Home » Gagasan » M. Fadjroel Rachman: “Kebebasan Harus Dipertahankan”

M. Fadjroel Rachman: “Kebebasan Harus Dipertahankan”

Tolong nilai artikel ini di akhir tulisan.

Kalau sudah berakar dalam agama, mengapa masih perlu sosialisme?

Mungkin begini. Tuhan memang sumber kebenaran, tapi yang jadi masalah, dalam proses mencari kebenaran itu, agama sendiri punya banyak tafsir. Tafsir-tafsir itu ditambah pula dengan sejarah agama-agama yang juga tak kalah rumitnya.

Kalau bicara sejarah, dalam Islam sendiri, tiga khalifah pertama dibunuh para penentangnya. Bahkan Imam Husein yang cucu Nabi itu bersama 70 pengikutnya dibunuh oleh 30.000 pengikut Yazid bin Mu’awiyah. Kepalanya ditendang-tendang dan dibawa ke istana. Artinya, dalam sejarah agama sendiri, unsur kekerasan itu sudah ada sejak awal.
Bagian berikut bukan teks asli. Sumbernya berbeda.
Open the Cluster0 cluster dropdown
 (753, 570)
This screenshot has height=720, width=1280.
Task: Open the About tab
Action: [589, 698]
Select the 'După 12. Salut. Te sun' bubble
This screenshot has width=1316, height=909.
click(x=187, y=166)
Nah, yang jadi persoalan, tafsir kebenaran ala siapa yang kita ikuti? Dalam Islam Sunni, ada beberapa versi dan aliran kebenaran. Bahkan dalam Islam Syiah pun juga beragam. Maksud saya, interpretasi sekelompok orang terhadap agama dan kebenaran agama itu sendiri memang harus dipisahkan.

Karena itu, kelompok sosialis seperti saya juga berupaya mencari formula agar kelompok-kelompok orang beragama ataupun tidak beragama bisa hidup atas dasar nilai-nilai bersama. Itu bisa saja kita ambil dari motivasi agama, semangat humanisme, filsafat, atau apapun.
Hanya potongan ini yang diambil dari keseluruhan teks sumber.